→ **Requirement 1**
In the blog post about the office chair, what colors are the office walls?
→ **Requirement 2**
Write out the part of the blog post about the office chair that runs from "I’m kicked back" down to "productivity from me.", without changing a word.
→ **Requirement 3**
Write the next part of the blog post about the office chair, picking up after its last sentence.
[[ Text under study, beginning ]]
I should be moving.

I’m kicked back in my chair as far as it will go here at the Nowhere News and I have my feet up on one of my desk drawers. So far as I know I’m not supposed to be here doing this, I’m supposed to be out moving and selling but I’m comfortable here in my chair. Anyway, I sold this morning. One can only expect a certain amount of productivity from me.

I inherited this chair from favorite co-worker, I also inherited this office from her, with its two lovely windows and a lovely door with another window. I inherited her desk that looks like it survived the Civil War and the green and cream walls with the faux brush stroke finish that I’m painting as soon as I get permission from the landlord.

This chair reclines so perfectly, and my feet fit so beautifully on one of the drawers and I just feel happy here. No one is going to pop in my office and scare me, except for my boss who is really good at that, and I don’t have to do anything but sit here and blog for right now.

You see, movement hurts lately. Every step, every little bit of exertion feels like I’m spending something I don’t have and I can feel my body draining with each step I take. With each fake smile I crack or each hollow laugh that comes out of my body. Last night I didn’t really sleep which made it worse so today I feel like I’m a sack of potatoes trying to run a marathon.

or a crying clown in an iron lung, one of my all time favorite metaphors.
[[ Text under study, end ]]
[[ Dataset extract, beginning ]]
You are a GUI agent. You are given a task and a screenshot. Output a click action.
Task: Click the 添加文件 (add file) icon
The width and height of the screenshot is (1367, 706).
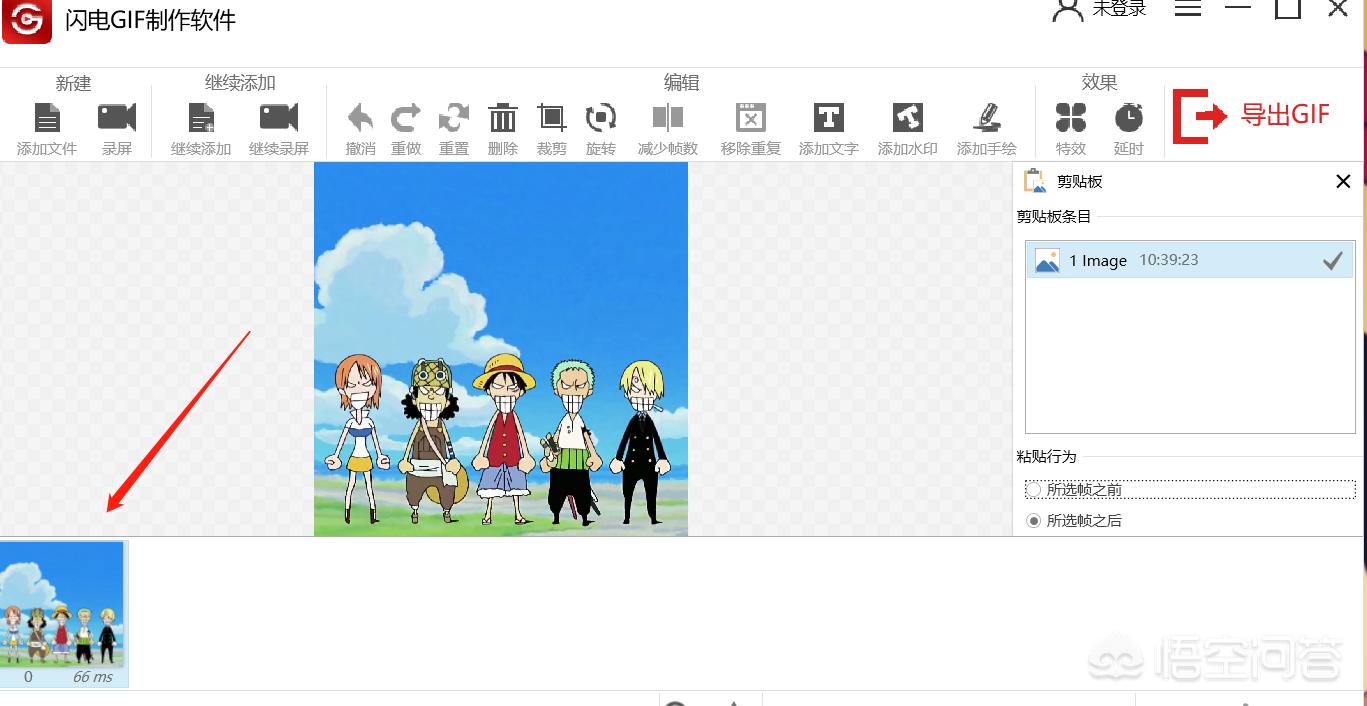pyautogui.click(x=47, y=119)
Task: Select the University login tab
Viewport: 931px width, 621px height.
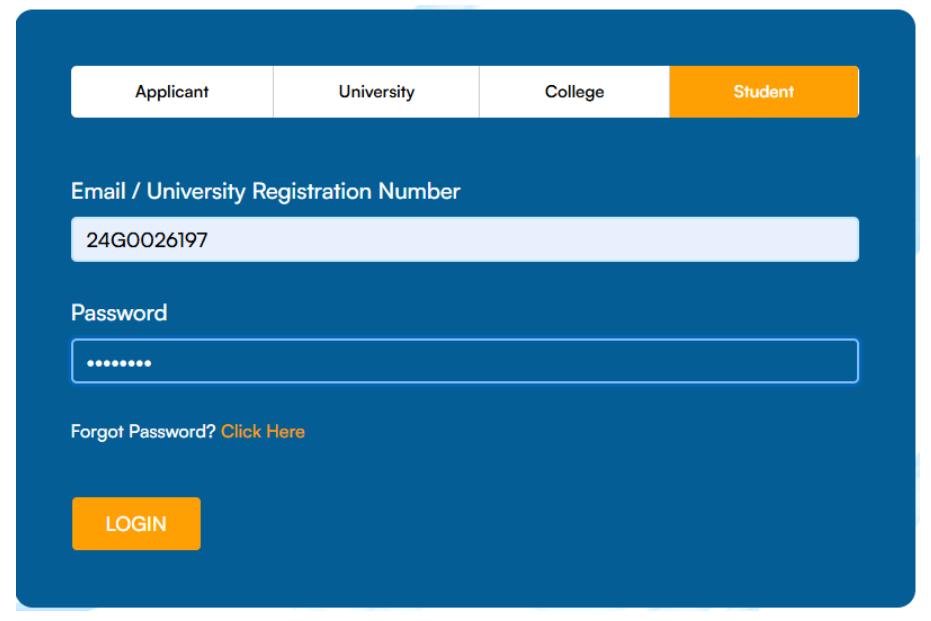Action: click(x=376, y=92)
[[ Dataset extract, end ]]
[[ Dataset extract, beginning ]]
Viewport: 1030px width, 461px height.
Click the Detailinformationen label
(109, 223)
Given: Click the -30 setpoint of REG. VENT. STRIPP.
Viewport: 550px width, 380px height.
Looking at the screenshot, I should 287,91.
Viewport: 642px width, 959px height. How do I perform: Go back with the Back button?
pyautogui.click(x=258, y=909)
[[ Dataset extract, end ]]
[[ Dataset extract, beginning ]]
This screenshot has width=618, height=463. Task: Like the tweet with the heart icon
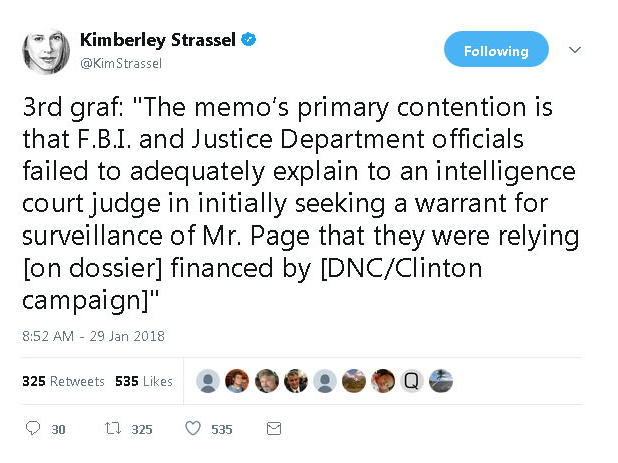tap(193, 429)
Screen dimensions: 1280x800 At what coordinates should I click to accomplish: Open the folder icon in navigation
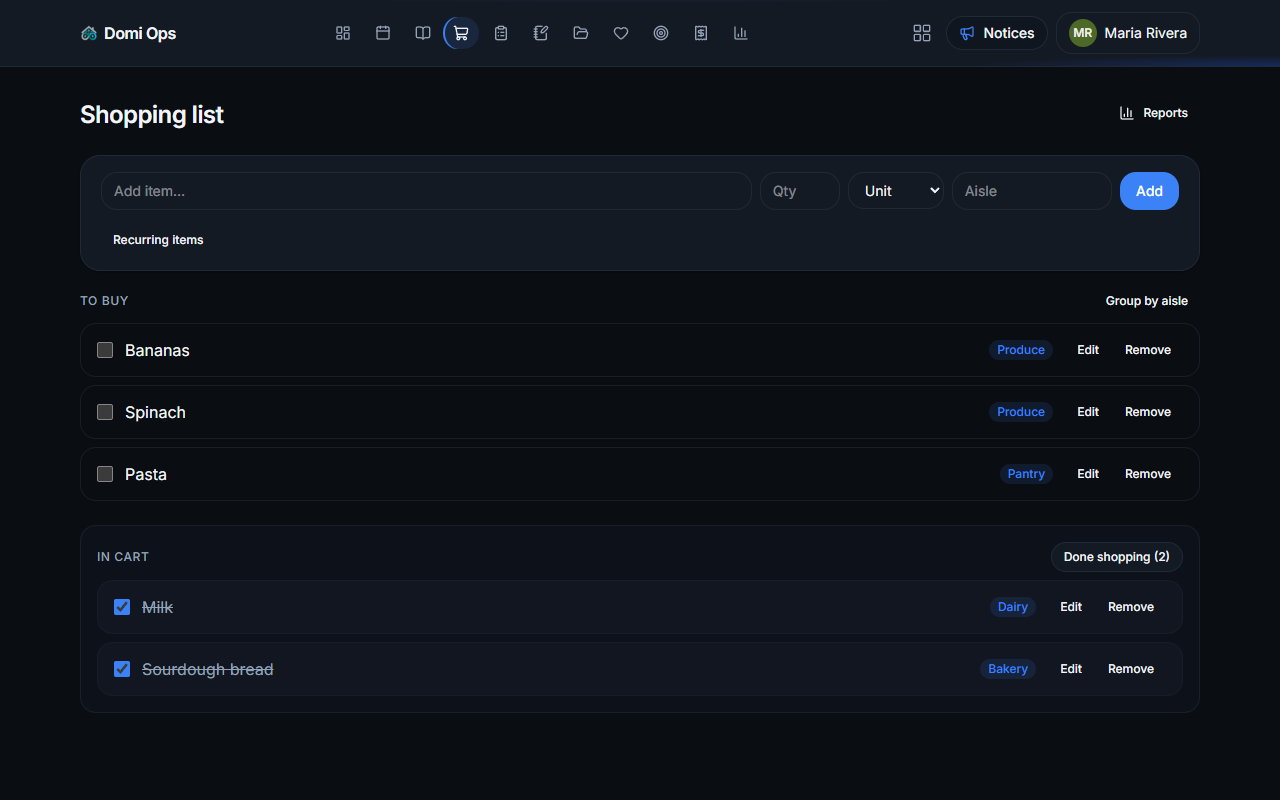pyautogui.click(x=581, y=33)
[[ Dataset extract, end ]]
→ **Expected output 1**
Green and cream.

→ **Expected output 2**
I’m kicked back in my chair as far as it will go here at the Nowhere News and I have my feet up on one of my desk drawers. So far as I know I’m not supposed to be here doing this, I’m supposed to be out moving and selling but I’m comfortable here in my chair. Anyway, I sold this morning. One can only expect a certain amount of productivity from me.

→ **Expected output 3**
I’m sick, by the way. I have a lot of diseases and problems attacking my body right now. I’ve lost five pounds since Thursday (which should make me jump for joy) but really irritates me since everything I eat makes me sick. I’m on so much medication right now that I had to get one of those pill cases that old people have. I could tell you whats wrong with me…but I don’t want too many people to know what it actually is. So I’m sick, suffice to say. I’m the kind of sick that will be with me for the rest of my life and will get better and get worse at the same time. Many people who have this problem go on to live very successful and productive lives…and I can only hope I’ll be one of them.

However, I can find humor in this sickness most of the time. My mother and sister mock me mercilessly because of all of my pills and my forgetfulness where they’re concerned. I laugh too because I’m on so many medications and a couple of my conditions are downright laughable. I flip open my birth control case like a police badge and I love to pop my pills at the table in front of other people.

In short, I’m happy to have the support of people like the K, the man, and my family.

Its just some days…I feel like I have to drag myself through the endless hours of the work day, and the fact that work is driving me absolutely crazy doesn’t help.

Hmm…I hear that I have work to do right now. I’m going to straighten up my heavenly chair, put my feet on the floor and get back to work for as long as I need to stay here.